What lines in the records include the string "Instagram"? Return each one.

***** ENTRIES SHOWN *****

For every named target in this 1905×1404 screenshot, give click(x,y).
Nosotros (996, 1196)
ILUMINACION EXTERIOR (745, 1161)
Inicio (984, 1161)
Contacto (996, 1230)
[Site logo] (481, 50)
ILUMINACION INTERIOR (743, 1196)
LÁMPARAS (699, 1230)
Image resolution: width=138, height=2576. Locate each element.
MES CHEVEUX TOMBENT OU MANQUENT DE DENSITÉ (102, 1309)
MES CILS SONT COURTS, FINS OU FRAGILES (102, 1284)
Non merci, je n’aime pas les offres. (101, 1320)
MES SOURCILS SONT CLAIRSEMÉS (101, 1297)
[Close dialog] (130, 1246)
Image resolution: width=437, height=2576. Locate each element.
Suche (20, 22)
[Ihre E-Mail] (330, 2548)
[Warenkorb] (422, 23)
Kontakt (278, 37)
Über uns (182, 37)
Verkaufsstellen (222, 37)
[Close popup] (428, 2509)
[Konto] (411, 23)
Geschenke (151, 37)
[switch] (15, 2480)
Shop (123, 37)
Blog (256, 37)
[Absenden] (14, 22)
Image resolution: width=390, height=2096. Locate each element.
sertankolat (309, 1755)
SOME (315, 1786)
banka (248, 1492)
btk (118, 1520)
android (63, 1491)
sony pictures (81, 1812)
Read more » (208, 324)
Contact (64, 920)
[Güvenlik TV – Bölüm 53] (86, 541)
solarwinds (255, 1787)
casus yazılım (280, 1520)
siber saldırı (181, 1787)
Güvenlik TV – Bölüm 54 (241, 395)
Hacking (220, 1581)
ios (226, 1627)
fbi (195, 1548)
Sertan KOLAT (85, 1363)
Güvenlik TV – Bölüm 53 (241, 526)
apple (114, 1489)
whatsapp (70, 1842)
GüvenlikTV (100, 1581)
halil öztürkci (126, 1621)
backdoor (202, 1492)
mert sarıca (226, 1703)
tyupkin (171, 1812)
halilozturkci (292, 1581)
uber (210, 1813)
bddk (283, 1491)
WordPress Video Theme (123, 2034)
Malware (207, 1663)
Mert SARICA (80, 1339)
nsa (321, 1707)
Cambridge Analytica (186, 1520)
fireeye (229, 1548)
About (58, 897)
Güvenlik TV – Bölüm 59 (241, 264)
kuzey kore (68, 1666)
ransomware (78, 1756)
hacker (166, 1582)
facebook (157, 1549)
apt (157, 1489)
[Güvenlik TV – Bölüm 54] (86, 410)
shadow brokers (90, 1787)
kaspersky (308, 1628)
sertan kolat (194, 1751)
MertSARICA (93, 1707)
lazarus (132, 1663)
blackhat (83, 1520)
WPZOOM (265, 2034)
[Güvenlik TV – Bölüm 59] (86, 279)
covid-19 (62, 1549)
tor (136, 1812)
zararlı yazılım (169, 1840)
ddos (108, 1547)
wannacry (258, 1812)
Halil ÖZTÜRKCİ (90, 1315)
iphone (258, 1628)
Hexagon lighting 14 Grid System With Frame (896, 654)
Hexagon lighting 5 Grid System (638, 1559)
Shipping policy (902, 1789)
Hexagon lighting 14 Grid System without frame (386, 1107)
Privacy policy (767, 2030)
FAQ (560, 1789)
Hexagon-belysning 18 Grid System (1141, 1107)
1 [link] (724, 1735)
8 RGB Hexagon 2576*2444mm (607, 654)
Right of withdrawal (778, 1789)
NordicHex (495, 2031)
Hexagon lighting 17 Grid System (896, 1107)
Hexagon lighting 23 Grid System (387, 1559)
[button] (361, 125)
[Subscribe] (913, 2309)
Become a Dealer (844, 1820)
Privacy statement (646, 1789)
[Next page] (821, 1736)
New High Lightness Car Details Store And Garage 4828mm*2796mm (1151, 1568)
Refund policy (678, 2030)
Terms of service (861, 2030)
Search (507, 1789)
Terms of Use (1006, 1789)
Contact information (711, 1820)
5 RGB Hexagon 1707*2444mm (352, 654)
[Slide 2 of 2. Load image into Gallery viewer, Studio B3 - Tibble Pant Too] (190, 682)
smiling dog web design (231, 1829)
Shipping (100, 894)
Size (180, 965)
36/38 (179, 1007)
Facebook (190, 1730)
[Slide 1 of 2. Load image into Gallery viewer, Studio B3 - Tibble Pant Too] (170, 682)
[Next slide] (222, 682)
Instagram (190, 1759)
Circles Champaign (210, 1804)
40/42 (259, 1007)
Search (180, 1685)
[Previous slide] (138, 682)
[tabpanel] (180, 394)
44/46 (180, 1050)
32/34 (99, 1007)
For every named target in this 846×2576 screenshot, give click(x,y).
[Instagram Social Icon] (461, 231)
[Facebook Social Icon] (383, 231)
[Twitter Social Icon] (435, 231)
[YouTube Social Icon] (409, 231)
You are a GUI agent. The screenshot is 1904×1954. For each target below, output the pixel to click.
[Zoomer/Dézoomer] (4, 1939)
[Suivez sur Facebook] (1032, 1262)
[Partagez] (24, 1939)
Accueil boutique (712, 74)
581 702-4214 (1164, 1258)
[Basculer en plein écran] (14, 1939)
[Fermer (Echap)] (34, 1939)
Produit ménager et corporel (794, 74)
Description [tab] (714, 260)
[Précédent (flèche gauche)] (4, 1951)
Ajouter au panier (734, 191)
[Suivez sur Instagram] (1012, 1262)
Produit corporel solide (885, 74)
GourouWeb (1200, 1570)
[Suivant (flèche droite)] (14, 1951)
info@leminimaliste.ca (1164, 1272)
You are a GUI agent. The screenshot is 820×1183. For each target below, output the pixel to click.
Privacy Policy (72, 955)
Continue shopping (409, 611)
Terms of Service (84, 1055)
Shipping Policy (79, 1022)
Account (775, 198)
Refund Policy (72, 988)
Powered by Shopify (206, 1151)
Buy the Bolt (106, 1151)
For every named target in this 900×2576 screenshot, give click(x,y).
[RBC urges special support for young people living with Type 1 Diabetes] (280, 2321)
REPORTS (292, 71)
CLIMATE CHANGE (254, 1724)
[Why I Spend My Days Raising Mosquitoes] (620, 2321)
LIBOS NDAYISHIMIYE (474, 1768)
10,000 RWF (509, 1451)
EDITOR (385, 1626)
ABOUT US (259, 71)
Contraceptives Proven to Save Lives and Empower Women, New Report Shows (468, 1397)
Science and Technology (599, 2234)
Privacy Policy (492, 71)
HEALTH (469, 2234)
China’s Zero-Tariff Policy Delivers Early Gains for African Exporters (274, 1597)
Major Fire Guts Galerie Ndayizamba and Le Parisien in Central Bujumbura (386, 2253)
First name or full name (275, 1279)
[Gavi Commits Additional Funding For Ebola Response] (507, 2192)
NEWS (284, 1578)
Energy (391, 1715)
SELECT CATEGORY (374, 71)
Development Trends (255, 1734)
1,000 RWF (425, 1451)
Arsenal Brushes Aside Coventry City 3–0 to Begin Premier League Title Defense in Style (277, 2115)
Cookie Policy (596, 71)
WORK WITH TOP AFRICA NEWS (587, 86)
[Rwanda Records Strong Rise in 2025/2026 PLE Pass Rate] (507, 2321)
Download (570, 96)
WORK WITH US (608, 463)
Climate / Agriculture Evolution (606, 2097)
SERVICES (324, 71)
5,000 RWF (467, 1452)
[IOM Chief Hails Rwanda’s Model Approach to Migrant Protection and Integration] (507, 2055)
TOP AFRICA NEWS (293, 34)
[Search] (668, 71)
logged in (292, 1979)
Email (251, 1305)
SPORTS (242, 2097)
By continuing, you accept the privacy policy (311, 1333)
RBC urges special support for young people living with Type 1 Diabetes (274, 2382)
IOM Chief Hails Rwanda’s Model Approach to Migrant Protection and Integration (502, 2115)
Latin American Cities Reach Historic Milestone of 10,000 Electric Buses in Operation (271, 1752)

*****

• [EXERCISE SOLUTION]
Instagram (190, 1759)
[Instagram Social Icon] (461, 231)
[Suivez sur Instagram] (1012, 1262)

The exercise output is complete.